━━━ Task input
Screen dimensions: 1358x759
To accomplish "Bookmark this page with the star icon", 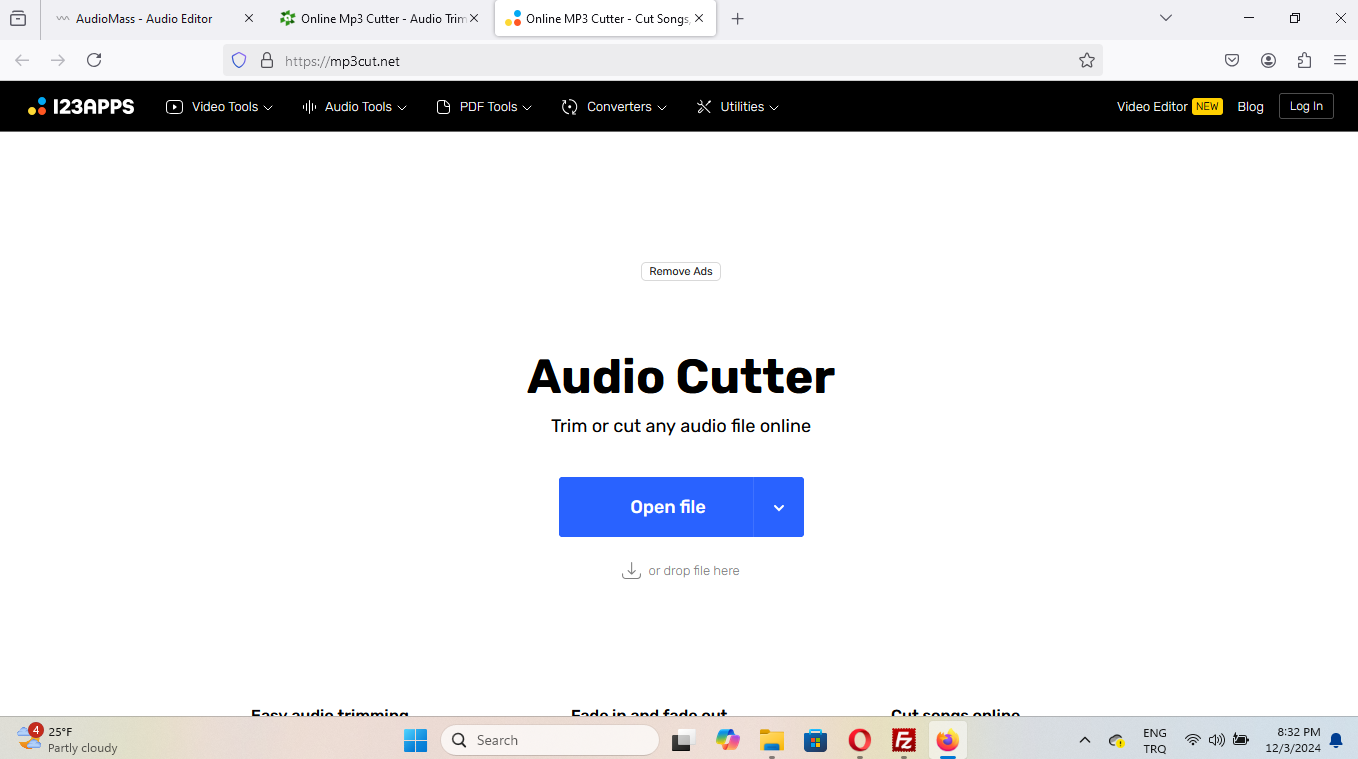I will pyautogui.click(x=1087, y=61).
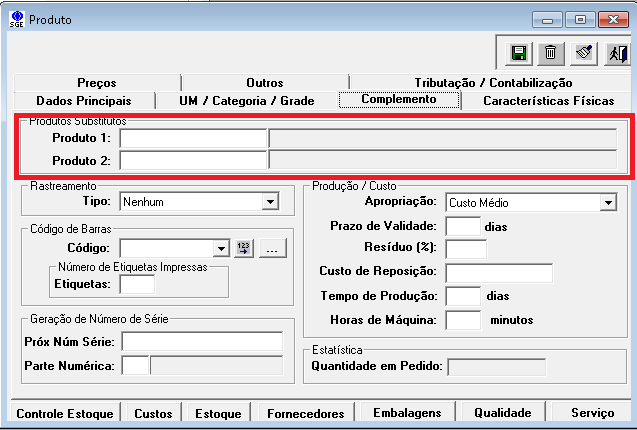This screenshot has height=430, width=637.
Task: Go to the Características Físicas tab
Action: (548, 100)
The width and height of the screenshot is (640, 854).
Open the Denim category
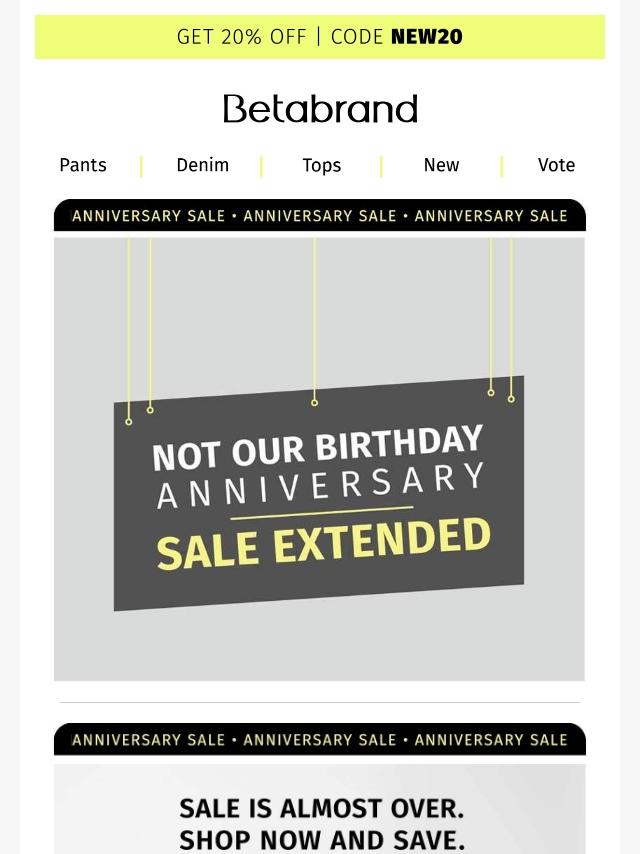click(x=203, y=165)
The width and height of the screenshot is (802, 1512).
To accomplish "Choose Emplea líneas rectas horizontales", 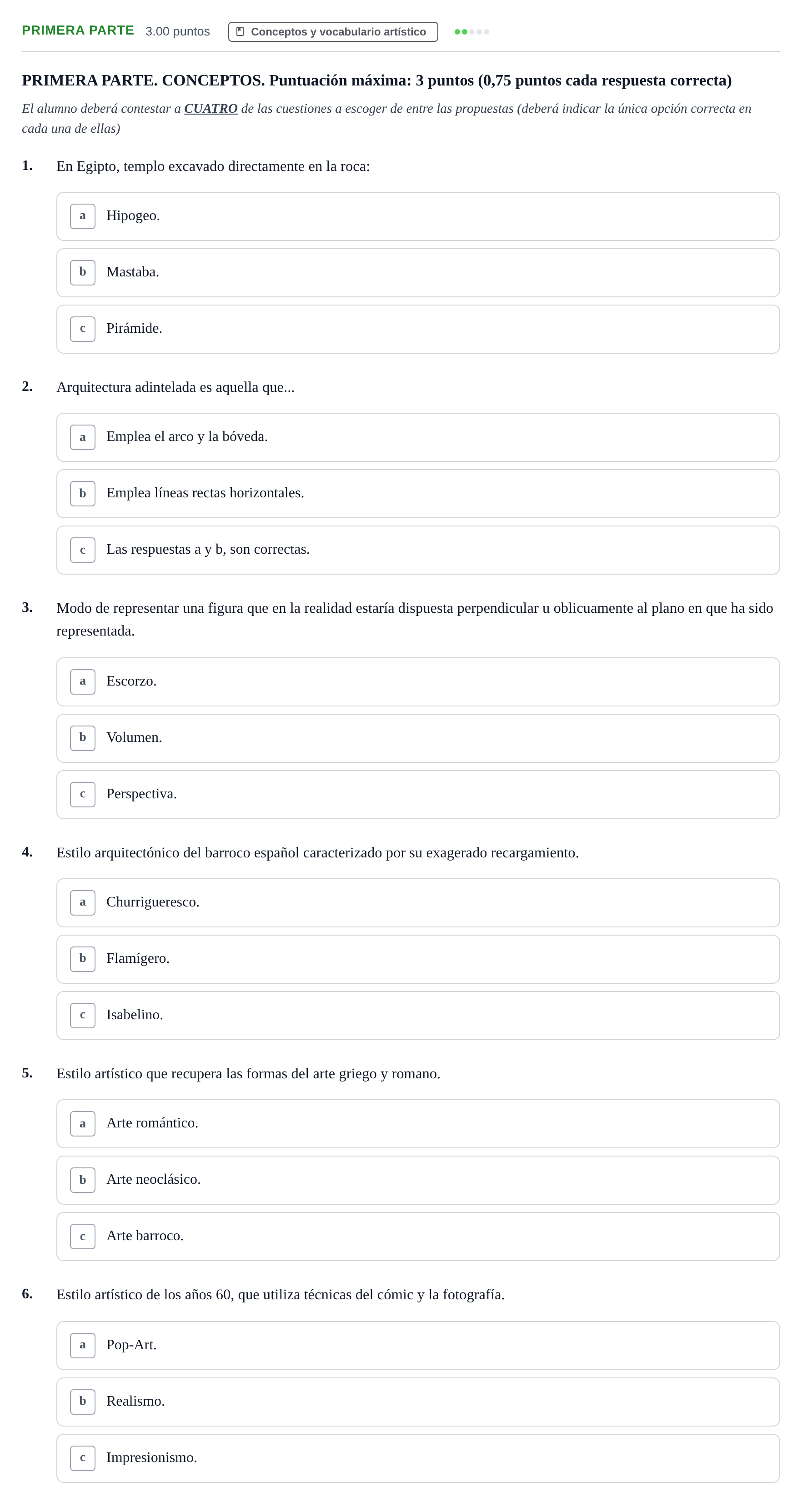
━━━━━━
Work order:
Extract precisely the lines beginning at the line containing "Open the Denim category" and ending at the last line of the entries above, exactly as written and with no pictures.

Your solution:
Open the Denim category
click(x=203, y=165)
The width and height of the screenshot is (802, 1512).
To accomplish "Choose Emplea líneas rectas horizontales", 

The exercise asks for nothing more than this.